La première fois, c’était une après-midi de printemps, en 2019. « Avant, je n’avais jamais vendu de citronnade. Ce n’est pas un projet réfléchi de longue date », s’exclame Bessie, rieuse, en poussant son barda jusqu’à l’arrêt d’un second bus. « C’est à cause de mon AVC que je me suis mise à en boire, pour me soigner. Je vous promets, c’est vraiment magique… » Pour la vendeuse ambulante, le secret de sa guérison réside dans ce savant mélange d’ingrédients : « Sans ça, je serais toujours paralysée ! Mais là, en même pas trois jours, j’étais de nouveau sur pied. »

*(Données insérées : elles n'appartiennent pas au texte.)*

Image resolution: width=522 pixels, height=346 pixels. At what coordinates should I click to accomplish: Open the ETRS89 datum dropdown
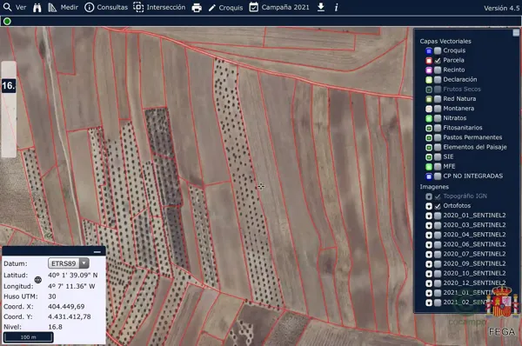[68, 263]
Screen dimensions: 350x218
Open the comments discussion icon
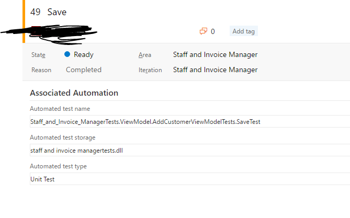click(x=204, y=31)
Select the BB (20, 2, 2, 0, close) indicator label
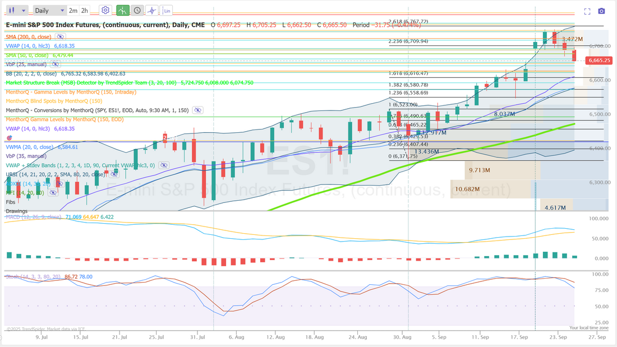This screenshot has width=617, height=347. coord(31,73)
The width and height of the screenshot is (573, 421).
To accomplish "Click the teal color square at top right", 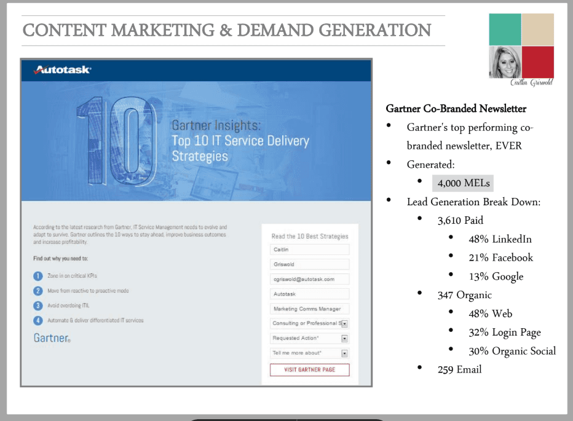I will click(505, 30).
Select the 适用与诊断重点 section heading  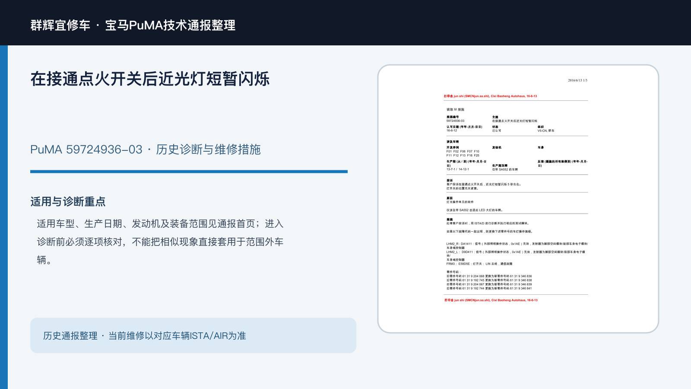(x=68, y=201)
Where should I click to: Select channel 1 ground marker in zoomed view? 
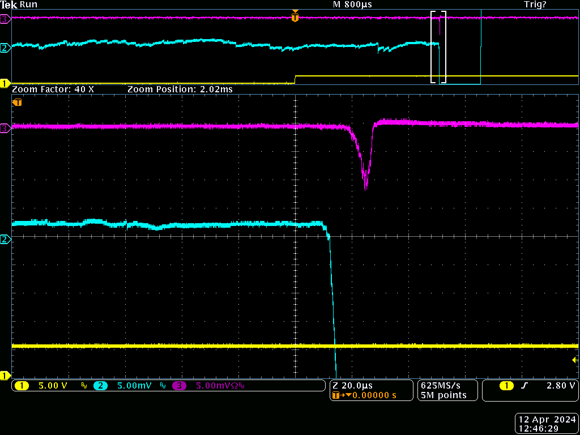coord(6,376)
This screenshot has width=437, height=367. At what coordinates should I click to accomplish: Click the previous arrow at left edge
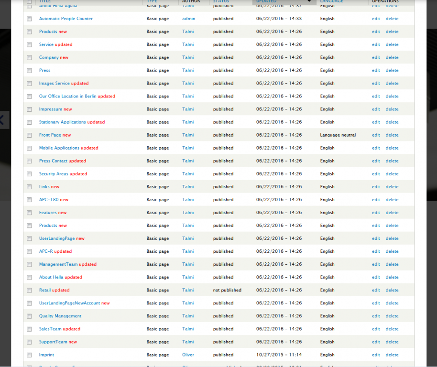coord(2,119)
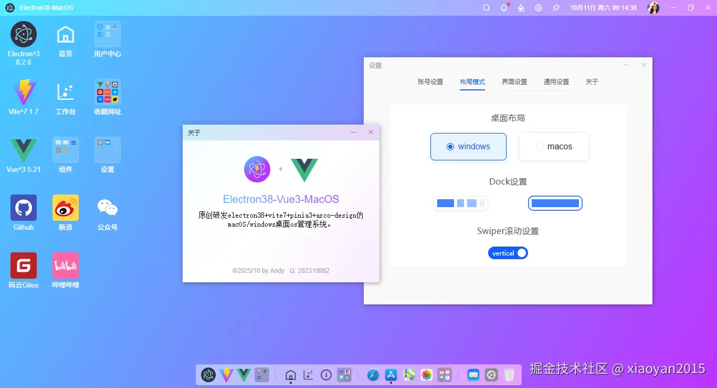Switch to the 账号设置 tab

tap(430, 81)
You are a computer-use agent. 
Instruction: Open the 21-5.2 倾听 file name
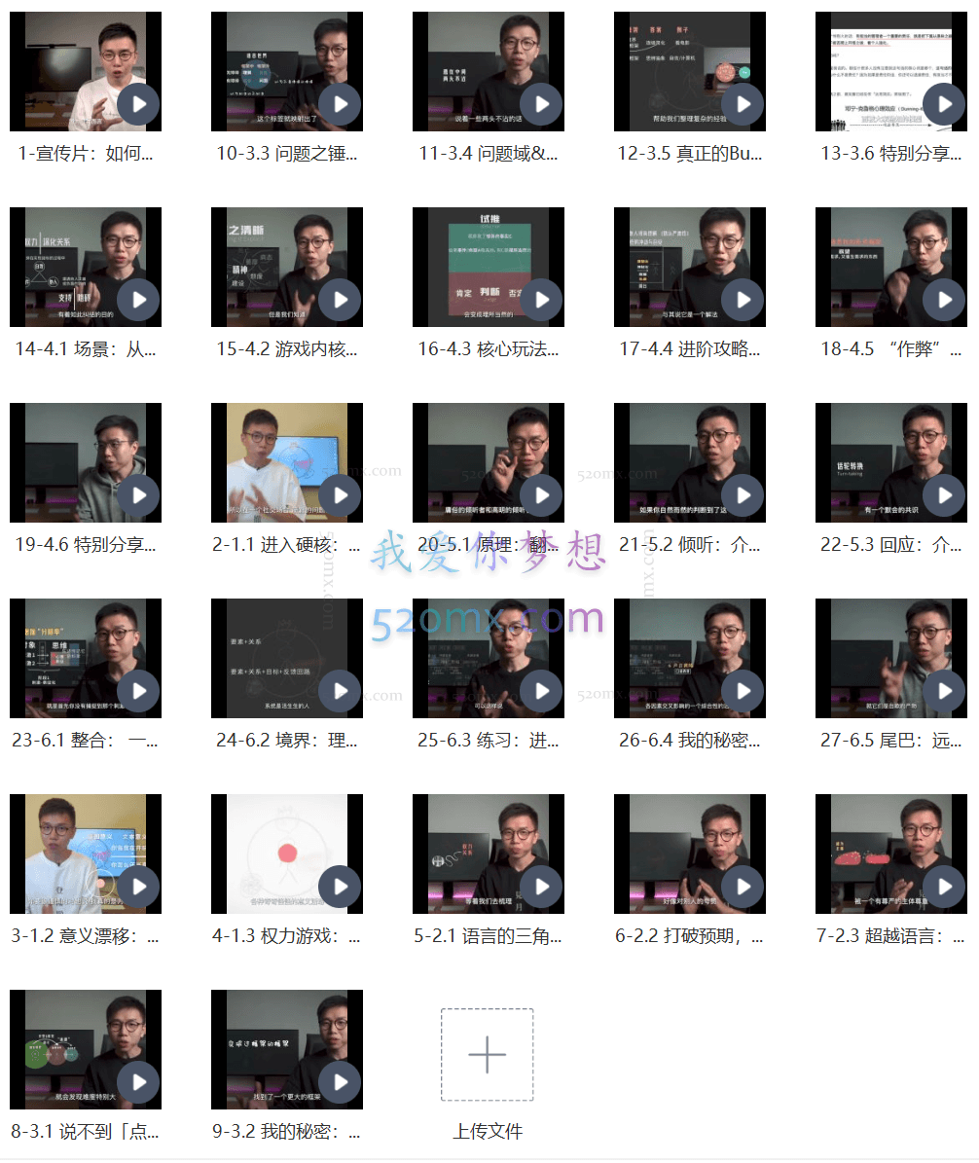point(689,545)
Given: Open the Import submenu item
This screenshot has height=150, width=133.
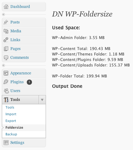Looking at the screenshot, I should (x=11, y=114).
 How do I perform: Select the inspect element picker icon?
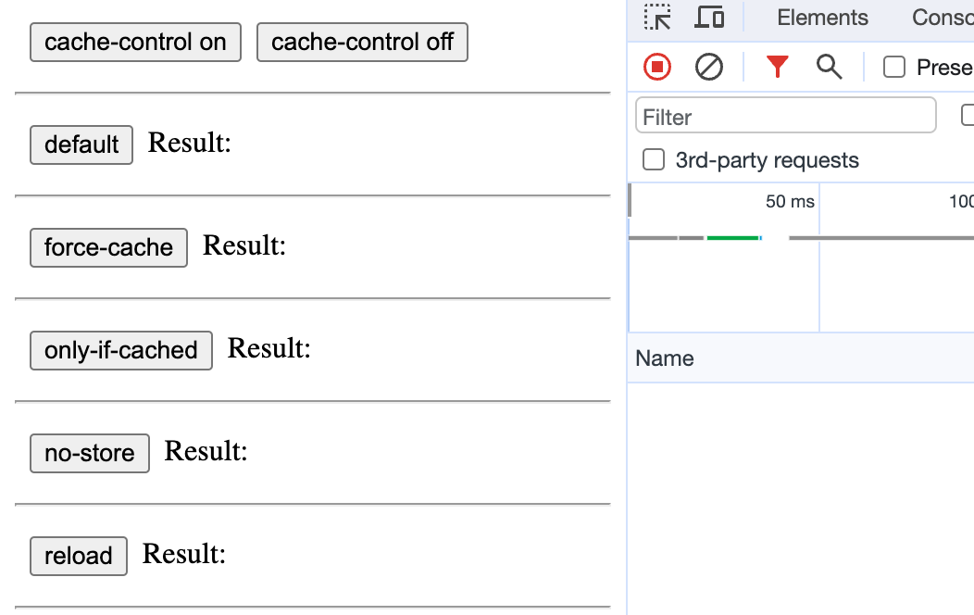(x=657, y=18)
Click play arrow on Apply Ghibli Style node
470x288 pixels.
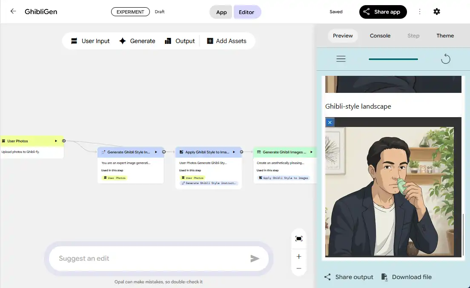tap(234, 152)
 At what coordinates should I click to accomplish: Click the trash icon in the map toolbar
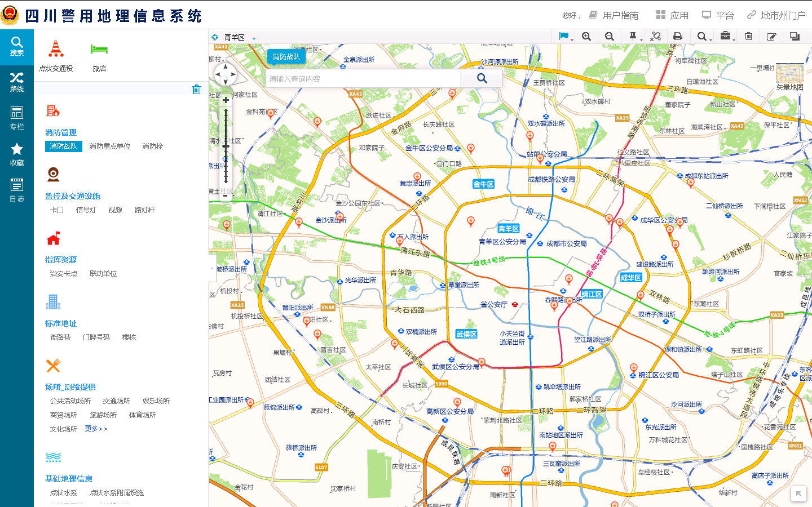748,37

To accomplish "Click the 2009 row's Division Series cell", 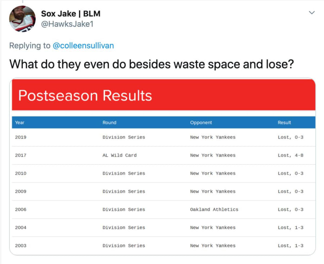I will tap(124, 191).
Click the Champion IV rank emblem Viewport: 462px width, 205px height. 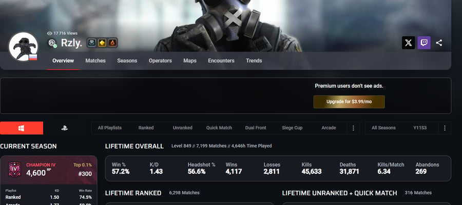coord(14,170)
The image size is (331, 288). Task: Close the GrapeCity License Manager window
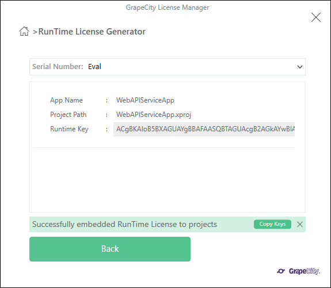[x=316, y=17]
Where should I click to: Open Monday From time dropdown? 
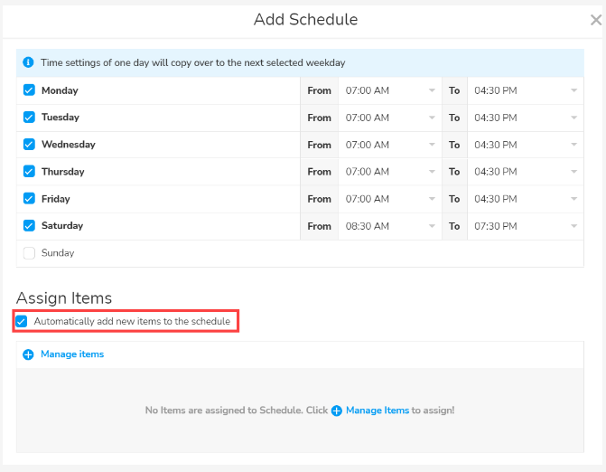(x=390, y=90)
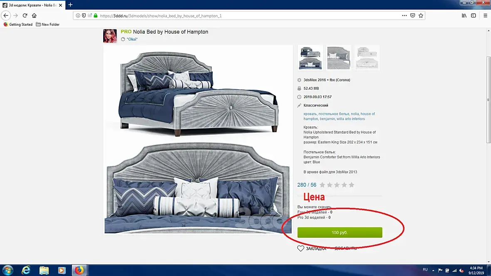The height and width of the screenshot is (276, 491).
Task: Rate the model with the fifth star
Action: [x=352, y=185]
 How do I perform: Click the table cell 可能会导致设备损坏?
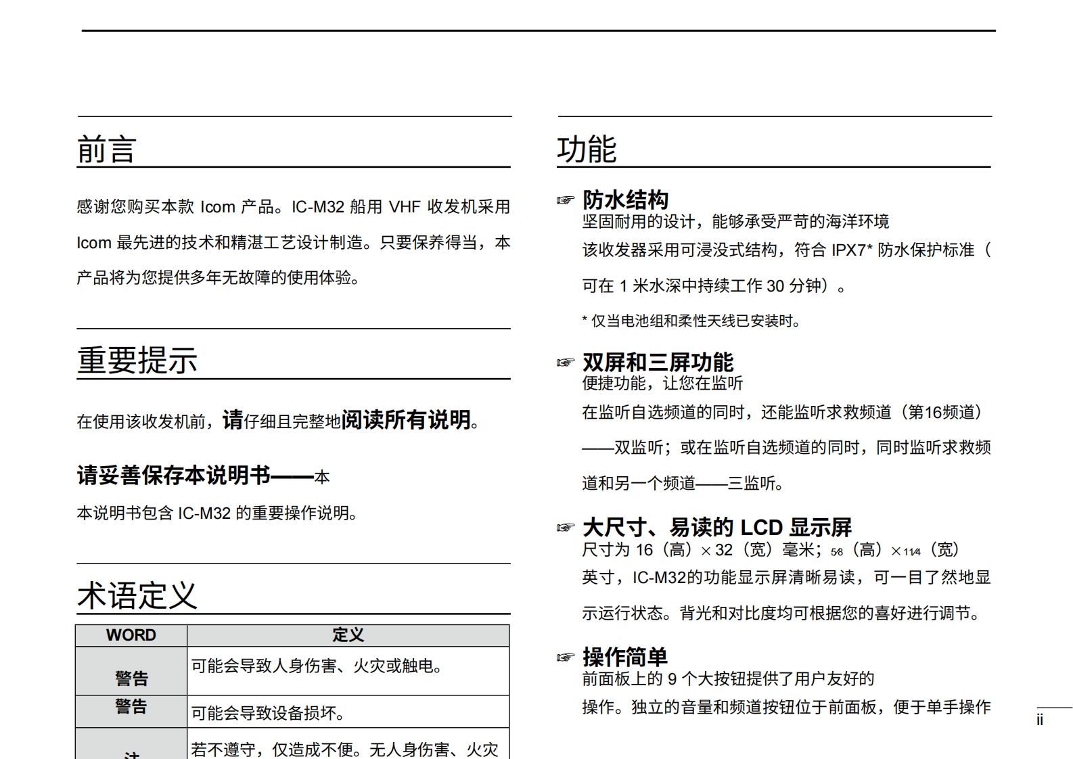[269, 714]
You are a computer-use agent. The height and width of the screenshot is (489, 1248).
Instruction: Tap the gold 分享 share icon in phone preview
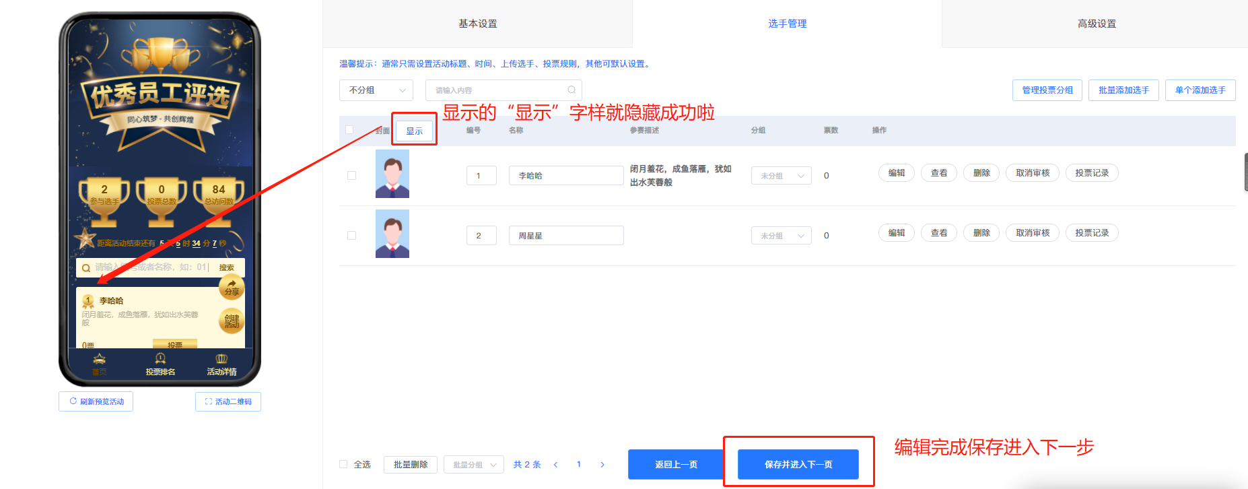click(232, 286)
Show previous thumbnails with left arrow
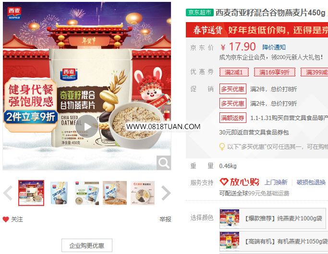 click(x=8, y=193)
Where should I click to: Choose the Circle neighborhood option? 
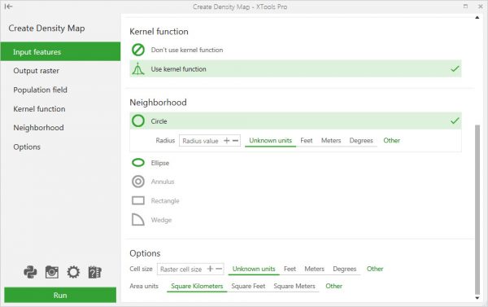pyautogui.click(x=295, y=121)
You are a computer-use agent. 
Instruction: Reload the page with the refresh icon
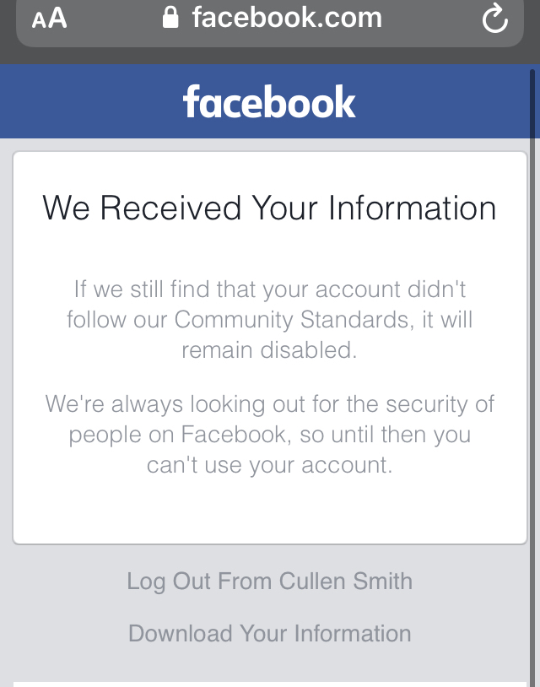[x=495, y=18]
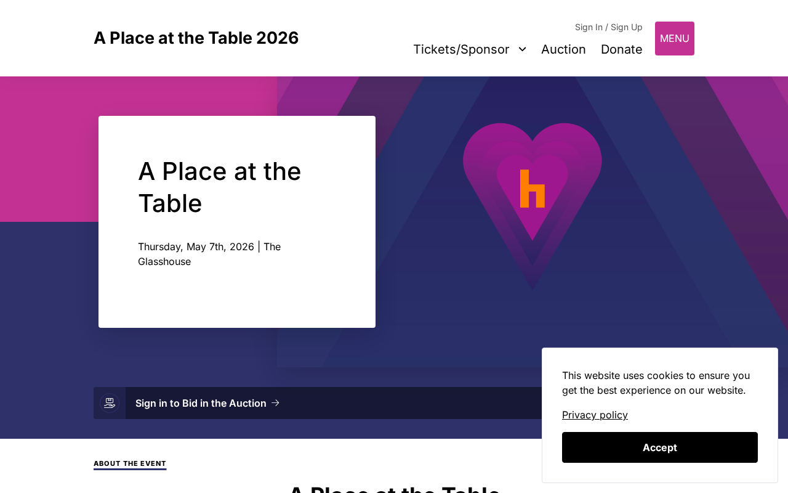Open the Donate nav link
This screenshot has width=788, height=493.
pos(621,49)
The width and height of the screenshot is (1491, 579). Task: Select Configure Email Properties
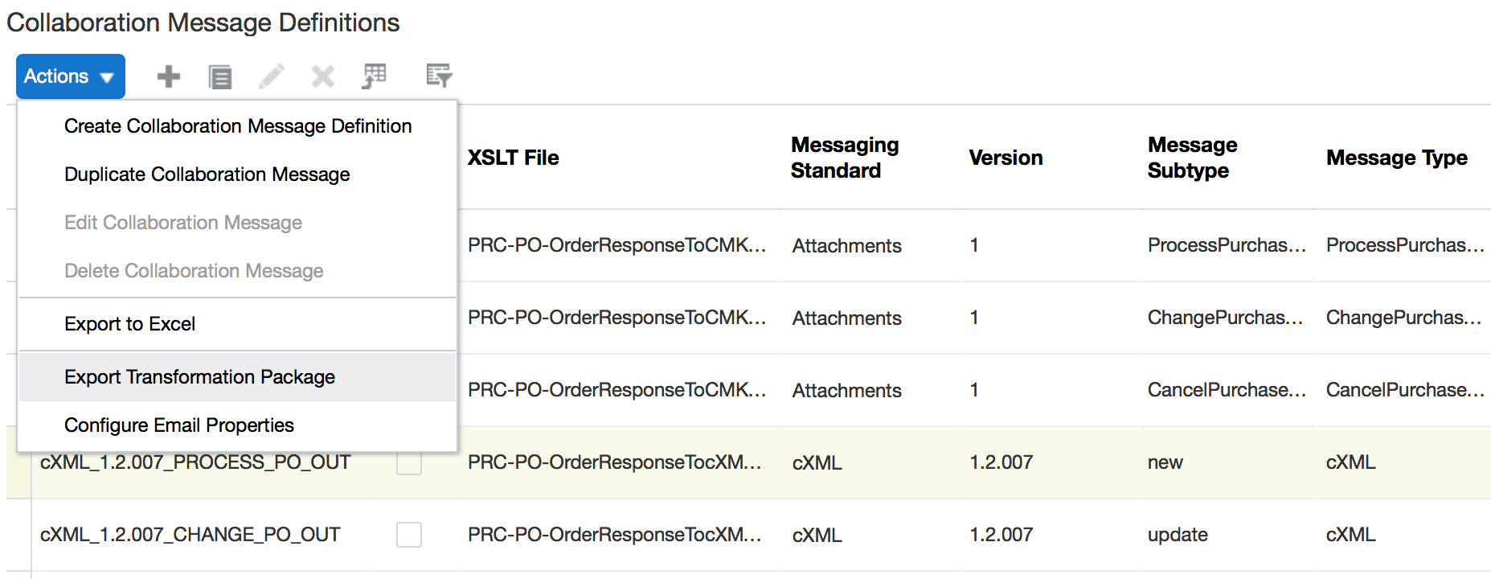pyautogui.click(x=178, y=425)
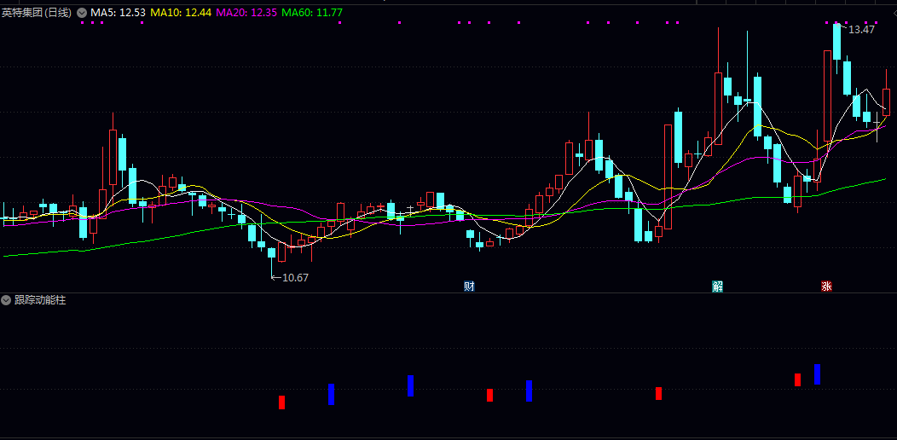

Miracle ou pas, on a envie de la croire. Car depuis cet événement charnière, Bessie s’en est remise au pouvoir du citron, avec la volonté d’en faire profiter le reste de ses congénères. Chaque jour de beau temps, la voilà donc partie en direction de la mer, vêtue de son t-shirt jaune canari et de ses baskets assorties. À 60 ans, Bessie a le sens du branding et porte sur son visage l’assurance de ceux qui ont trouvé leur vocation : « J’ai ce qu’on appelle un destin tracé. C’est le cosmos qui a décidé de mon chemin pour moi. »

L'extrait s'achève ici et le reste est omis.